Z drugiej strony facet, który nie ufa osobie z którą się związał to raczej nie będzie ufał... Na pewno będzie ciężko.
agulaj79, z tym, że na zaufanie też trzeba zasłużyć 😉
Ale przykre jest to, że tak łatwo uwierzył M, odrzucając kompletnie tłumaczenia Unicorny  🙄
Unicorna, ja bym tak tego bez wyjaśnienia nie zostawiła bo zanim się sytuacja sama  - ewentualnie - wyjaśni, wieki mogą upłynąć i niesmak pozostanie na długo.. Nie wiem, czy możesz się z Norbertem spotkać i rzeczowo wszystko wyjaśnić. A może łatwiej byłoby Ci napisać list w którym wyjaśnisz co i jak, wspomnisz jak M traktował Cię gdy byłaś w ciąży i podkreślisz, że ostatnią rzeczą która pragniesz jest jakikolwiek z nim ponowny kontakt. Norbert tez miałby w ten sposób przeczytać na spokojnie, raz, drugi, przemyśleć i postanowić co z tym zrobić.. Trzymam mocno kciuki za Ciebie!

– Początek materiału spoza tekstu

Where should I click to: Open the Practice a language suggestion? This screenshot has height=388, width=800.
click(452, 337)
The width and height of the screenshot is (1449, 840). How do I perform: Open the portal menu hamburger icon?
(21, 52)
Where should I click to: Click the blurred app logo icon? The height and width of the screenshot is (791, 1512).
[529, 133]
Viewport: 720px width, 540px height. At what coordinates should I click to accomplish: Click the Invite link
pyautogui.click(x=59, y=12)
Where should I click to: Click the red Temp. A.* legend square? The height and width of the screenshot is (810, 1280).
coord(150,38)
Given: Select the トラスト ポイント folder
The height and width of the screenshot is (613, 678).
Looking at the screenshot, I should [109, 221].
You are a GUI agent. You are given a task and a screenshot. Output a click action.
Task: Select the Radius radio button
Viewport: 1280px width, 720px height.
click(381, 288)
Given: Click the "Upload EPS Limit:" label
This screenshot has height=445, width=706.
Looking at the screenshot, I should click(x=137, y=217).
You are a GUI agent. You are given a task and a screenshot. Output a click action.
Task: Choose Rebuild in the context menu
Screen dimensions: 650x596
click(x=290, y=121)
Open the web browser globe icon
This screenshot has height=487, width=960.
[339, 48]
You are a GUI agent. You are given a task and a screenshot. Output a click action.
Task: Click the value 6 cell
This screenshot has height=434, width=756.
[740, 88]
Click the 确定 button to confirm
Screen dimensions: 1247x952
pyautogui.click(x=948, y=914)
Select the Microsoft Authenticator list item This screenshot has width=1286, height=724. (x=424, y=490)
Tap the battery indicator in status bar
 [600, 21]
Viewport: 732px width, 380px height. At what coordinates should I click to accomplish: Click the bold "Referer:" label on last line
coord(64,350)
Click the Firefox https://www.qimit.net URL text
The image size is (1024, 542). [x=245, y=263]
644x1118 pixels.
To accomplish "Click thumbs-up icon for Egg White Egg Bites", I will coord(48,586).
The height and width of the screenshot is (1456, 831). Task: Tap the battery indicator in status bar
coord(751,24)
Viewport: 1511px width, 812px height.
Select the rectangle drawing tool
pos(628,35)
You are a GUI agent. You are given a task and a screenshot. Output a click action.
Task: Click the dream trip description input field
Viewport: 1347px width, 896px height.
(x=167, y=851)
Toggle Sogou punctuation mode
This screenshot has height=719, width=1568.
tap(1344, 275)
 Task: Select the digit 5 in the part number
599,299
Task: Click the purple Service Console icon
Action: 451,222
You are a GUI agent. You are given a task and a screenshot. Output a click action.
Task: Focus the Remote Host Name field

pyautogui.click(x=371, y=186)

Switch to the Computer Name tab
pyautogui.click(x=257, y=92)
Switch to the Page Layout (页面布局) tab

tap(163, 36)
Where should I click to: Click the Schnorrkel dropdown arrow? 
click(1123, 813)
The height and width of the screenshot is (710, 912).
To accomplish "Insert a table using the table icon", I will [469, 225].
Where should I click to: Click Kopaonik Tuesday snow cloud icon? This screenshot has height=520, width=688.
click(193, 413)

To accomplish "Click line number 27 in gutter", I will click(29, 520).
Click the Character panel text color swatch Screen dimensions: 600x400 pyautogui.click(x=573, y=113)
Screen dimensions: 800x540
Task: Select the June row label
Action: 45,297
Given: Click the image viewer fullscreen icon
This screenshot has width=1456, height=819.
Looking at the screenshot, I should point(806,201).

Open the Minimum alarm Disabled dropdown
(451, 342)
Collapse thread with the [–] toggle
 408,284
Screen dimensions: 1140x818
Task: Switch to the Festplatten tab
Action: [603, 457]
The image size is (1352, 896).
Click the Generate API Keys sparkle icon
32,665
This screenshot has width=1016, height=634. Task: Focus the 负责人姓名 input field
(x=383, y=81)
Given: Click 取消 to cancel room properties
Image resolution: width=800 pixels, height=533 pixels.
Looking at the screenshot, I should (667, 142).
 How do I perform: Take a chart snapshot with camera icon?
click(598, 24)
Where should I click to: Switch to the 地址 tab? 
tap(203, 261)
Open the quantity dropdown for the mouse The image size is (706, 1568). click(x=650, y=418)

Sanna- zgadzam się z Tobą, przede wszystkim będzie mogł to na spokojnie przemyśleć. Unicorna- spróbuj, nie masz już nic do stracenia!!!
Agulaj tez tak pomyślałam na początku, co z reszta napisałam o niezdanym teście :-( Ale, z drugiej strony, to początki a emocje temu towarzyszące na pewno nie pomagają sytuacji.. pary które są ze sobą od dłuuuugich miesięcy czy lat mogą -  razem  - olać taka sytuacje, pozrywać z niej boki, przeprowadzić "rozmowę' z 'dowcipnisiem', w zależności od temperamentów, ale po kilku tygodniach/miesiącach widywania się i dopiero zawiązywania się prawdziwej więzi można tylko próbować wyjaśniać i przy tej okazji nauczyć się czegoś o sobie samych, zbliżyć się do siebie bardziej poprzez przesurfowanie razem przez trudne doświadczenie..
Z drugiej strony facet, który nie ufa osobie z którą się związał to raczej nie będzie ufał... Na pewno będzie ciężko.
Mam taką intuicję, że najbardziej nieufni są ci, którym nie można ufać, najszybciej wietrzą zdradę ci, którzy sami mają nieczyste sumienie w temacie.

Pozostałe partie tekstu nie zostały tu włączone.